Krakauer, who is from Manhattan, is widely acknowledged as one of the world’s most innovative and accomplished klezmer artists.
“The story behind this clarinet piece is a very charming one,” said orchestra operations manager Bryan McNamara.
Marhulets, a budding musical talent in his native Poland, found Krakauer’s klezmer music inspirational and decided he wanted to compose a piece for him.
“Wlad heard a recording of David Krakauer’s music and was blown away by the intensity of expression and David’s skill,” said McNamara of the genesis of the award-winning Concerto for Klezmer Clarinet to be performed as part of January’s “Un/Restrained” concert.
After hearing the recording, Marhulets, 16 years old at the time with relatively raw skills, according to McNamara, contacted Krakauer. The two corresponded for years and Marhulets eventually moved to New York and enrolled in Julliard, which Krakauer had also attended, leading to their collaboration.
Marhulets received the inaugural Azrieli Prize in Jewish Music this past spring for the piece, which is about 18 minutes long and performed in the standard concerto format of three movements, starting slowly and growing gradually faster.
“It’s very virtuosic and in many ways with David’s added skill, amazing,” McNamara said of the piece that was debuted by the Detroit Symphony Orchestra in 2009.
The idea to include klezmer music in an orchestra performance, for what McNamara thinks is the first time, came about when orchestra director Rossen Milanov decided to focus on personal and individual expression, said McNamara. The “Un/Restrained” concert also features American composer Saad Haddad’s “Manarah,” or beacon in Arabic. Haddad is noted for his fusion of classical with the Middle Eastern music of his heritage.

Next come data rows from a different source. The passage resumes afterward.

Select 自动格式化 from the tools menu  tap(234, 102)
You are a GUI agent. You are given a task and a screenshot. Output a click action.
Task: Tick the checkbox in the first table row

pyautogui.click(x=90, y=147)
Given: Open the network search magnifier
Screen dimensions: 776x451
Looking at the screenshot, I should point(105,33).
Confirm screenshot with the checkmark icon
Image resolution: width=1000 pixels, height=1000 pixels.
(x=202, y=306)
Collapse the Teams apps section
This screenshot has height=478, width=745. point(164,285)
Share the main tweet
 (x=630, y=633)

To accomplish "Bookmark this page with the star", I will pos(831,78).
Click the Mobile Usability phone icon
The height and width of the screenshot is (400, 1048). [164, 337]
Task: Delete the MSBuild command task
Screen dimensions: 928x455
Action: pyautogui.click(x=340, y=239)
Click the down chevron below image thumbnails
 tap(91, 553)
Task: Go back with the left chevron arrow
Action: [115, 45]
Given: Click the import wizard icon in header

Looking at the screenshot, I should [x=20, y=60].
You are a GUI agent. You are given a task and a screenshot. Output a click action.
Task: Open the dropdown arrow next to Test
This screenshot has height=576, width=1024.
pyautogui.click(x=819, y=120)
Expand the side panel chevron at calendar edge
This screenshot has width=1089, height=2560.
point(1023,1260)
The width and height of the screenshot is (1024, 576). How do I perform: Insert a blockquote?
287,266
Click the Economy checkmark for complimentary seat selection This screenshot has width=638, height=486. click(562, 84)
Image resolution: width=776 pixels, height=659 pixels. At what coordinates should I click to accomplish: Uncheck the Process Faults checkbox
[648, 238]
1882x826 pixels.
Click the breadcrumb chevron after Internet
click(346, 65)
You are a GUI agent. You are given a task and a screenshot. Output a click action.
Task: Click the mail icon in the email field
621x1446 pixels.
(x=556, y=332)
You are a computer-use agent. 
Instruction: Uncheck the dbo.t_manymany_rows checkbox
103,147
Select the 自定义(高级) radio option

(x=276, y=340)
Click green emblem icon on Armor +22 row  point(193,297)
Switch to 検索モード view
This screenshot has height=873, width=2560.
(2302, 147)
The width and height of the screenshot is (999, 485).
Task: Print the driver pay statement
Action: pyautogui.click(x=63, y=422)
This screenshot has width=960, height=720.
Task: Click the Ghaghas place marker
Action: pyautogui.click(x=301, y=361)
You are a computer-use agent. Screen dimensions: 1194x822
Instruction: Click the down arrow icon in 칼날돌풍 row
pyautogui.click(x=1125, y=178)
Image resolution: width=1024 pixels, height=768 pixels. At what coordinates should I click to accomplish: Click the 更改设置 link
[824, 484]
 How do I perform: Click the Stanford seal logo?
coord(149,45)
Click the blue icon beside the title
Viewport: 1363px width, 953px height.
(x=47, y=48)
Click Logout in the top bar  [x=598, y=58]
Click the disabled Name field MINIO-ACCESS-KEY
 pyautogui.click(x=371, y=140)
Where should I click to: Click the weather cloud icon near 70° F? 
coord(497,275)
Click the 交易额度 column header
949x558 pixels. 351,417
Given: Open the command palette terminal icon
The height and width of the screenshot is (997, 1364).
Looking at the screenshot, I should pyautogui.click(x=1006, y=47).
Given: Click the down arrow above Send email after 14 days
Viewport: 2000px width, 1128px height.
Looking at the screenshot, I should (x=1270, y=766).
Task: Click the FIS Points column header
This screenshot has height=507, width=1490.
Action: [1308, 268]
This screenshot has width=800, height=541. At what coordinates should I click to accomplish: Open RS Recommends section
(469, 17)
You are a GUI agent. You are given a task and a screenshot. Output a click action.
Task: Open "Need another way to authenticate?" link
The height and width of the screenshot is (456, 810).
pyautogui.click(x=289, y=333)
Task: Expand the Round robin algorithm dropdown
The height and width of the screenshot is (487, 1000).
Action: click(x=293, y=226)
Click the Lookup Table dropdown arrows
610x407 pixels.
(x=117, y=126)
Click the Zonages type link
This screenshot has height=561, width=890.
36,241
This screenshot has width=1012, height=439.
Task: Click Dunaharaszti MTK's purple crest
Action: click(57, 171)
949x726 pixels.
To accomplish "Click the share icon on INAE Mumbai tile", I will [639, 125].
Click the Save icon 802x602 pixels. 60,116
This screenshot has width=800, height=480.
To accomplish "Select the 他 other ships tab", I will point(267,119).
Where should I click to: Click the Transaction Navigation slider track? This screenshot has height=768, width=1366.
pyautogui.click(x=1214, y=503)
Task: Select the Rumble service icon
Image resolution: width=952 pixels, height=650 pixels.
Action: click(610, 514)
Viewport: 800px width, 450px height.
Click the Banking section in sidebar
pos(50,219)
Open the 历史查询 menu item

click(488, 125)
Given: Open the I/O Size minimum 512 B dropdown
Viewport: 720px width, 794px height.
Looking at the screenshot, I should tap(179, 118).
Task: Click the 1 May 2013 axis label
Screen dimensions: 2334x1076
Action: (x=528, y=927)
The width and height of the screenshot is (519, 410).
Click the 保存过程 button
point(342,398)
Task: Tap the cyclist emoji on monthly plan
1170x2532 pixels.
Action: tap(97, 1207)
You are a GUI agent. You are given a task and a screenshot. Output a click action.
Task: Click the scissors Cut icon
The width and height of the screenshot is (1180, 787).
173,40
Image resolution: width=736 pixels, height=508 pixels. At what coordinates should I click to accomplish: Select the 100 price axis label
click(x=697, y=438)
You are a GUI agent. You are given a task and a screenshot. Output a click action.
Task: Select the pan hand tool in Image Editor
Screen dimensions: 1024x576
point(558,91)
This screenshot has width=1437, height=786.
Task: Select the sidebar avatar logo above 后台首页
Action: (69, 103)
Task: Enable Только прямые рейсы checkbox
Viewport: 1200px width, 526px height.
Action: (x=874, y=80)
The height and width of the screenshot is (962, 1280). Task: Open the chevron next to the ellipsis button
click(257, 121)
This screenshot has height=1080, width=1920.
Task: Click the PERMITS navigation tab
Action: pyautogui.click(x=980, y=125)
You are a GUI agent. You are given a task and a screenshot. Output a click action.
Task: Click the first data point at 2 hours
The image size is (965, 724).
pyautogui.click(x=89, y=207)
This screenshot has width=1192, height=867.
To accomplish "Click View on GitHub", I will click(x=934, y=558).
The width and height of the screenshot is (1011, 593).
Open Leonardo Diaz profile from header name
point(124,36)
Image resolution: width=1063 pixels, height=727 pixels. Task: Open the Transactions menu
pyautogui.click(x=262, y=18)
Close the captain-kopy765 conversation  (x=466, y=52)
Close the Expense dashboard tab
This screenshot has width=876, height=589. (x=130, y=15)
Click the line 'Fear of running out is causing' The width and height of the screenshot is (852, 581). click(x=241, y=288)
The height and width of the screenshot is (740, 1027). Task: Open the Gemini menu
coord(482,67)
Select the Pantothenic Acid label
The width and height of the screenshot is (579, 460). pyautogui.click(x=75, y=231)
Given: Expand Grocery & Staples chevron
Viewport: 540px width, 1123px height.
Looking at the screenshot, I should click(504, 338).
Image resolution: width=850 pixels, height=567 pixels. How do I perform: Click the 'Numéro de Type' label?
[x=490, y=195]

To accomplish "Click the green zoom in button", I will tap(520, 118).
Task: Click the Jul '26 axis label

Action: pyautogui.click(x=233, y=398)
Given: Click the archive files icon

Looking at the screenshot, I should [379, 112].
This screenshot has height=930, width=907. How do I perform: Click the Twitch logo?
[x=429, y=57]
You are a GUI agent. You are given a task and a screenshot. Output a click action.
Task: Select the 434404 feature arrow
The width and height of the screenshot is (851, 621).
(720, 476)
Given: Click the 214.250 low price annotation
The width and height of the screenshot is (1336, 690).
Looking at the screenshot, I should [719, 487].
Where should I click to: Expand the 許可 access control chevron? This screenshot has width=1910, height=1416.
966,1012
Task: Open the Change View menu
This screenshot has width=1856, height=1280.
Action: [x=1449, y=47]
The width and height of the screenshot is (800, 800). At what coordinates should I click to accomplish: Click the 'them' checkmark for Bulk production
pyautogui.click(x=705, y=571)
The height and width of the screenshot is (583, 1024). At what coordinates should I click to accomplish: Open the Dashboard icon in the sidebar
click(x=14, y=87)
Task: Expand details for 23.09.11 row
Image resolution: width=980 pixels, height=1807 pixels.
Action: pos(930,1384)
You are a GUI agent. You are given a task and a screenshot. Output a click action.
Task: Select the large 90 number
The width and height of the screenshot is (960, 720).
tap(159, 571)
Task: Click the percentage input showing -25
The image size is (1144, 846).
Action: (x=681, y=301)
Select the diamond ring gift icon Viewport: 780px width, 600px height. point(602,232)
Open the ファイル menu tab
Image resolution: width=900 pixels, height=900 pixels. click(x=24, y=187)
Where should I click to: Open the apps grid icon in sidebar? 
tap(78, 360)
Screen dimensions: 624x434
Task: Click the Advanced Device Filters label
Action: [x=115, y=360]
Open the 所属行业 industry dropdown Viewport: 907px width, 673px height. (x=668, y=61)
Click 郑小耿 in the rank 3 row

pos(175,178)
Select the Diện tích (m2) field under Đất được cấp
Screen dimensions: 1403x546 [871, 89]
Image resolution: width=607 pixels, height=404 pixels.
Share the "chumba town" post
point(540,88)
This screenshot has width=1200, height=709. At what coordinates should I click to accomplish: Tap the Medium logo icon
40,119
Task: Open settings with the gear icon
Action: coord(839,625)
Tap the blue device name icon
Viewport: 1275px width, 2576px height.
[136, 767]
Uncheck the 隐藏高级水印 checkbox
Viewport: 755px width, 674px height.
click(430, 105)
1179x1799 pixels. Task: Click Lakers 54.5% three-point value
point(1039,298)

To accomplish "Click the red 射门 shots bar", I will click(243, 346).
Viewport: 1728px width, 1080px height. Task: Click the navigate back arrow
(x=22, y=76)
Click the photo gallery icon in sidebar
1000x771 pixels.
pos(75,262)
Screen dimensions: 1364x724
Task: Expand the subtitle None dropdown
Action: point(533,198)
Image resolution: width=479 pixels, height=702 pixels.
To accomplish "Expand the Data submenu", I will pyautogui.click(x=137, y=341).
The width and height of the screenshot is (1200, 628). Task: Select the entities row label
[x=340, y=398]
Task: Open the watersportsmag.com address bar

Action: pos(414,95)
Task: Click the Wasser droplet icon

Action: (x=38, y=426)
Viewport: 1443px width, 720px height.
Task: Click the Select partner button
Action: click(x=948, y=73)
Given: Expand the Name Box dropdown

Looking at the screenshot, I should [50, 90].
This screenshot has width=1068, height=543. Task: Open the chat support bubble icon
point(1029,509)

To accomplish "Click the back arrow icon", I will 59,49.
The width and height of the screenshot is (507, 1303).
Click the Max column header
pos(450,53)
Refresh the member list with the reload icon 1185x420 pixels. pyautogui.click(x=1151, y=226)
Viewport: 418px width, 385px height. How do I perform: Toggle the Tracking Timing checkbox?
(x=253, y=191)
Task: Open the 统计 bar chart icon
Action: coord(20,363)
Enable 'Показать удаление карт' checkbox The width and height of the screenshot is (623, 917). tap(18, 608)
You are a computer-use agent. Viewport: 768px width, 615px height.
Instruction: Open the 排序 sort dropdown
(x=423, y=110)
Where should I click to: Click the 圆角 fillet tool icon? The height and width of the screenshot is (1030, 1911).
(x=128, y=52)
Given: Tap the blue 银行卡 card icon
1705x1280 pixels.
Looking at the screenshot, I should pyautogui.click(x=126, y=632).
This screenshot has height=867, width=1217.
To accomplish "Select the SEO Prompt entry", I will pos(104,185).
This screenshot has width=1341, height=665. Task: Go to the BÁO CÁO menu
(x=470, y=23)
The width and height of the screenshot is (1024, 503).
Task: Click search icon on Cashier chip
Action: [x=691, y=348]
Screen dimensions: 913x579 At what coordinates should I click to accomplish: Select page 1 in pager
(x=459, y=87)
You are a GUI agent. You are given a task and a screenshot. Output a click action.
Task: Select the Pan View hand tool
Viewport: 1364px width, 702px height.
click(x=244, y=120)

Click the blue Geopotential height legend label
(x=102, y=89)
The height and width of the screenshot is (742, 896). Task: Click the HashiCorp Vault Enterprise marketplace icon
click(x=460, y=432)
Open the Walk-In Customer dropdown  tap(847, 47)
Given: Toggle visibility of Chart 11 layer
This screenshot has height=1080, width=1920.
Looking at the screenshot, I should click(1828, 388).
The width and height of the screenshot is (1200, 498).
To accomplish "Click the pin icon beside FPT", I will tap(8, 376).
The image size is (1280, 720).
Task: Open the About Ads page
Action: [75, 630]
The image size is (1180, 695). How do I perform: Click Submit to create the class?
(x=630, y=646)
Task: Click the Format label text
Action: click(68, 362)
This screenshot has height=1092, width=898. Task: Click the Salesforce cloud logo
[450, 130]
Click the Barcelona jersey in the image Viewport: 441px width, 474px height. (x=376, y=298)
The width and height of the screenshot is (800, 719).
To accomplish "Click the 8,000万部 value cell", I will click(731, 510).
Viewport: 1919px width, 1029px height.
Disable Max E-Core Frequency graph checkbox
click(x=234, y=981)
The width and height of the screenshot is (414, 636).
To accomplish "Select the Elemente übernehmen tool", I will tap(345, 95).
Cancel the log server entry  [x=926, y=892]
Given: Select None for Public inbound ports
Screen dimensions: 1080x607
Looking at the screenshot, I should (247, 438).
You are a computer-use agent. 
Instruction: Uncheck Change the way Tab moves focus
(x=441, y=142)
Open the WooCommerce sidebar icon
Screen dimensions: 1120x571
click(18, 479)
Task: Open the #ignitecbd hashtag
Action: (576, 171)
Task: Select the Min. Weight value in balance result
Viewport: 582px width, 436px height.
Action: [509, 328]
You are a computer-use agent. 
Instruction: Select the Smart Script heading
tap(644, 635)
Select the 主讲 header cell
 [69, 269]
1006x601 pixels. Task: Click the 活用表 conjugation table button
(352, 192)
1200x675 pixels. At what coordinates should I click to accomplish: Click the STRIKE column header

“We were thinking of other pieces and musicians to include who reflect that personal cultural expression, and David was the most obvious,” said McNamara.
In addition to Marhulets’s concerto, Krakauer will perform Osvaldo Golijov’s K’vakarat and his own arrangement of Der Heyser Bulgar and Synagogue Wail. The concert will also include Shostakovich’s Chamber Symphony Op. 110a, an orchestration of the composer’s intensely personal String Quartet No. 8.
Krakauer’s music is infused with other styles that have influenced him over the years, including jazz, funk, and symphonic and can be described as “klezmer fusion,” said McNamara.
“He plays solo, he plays in groups, and performs with symphony orchestras,” he added. “His style is diverse.”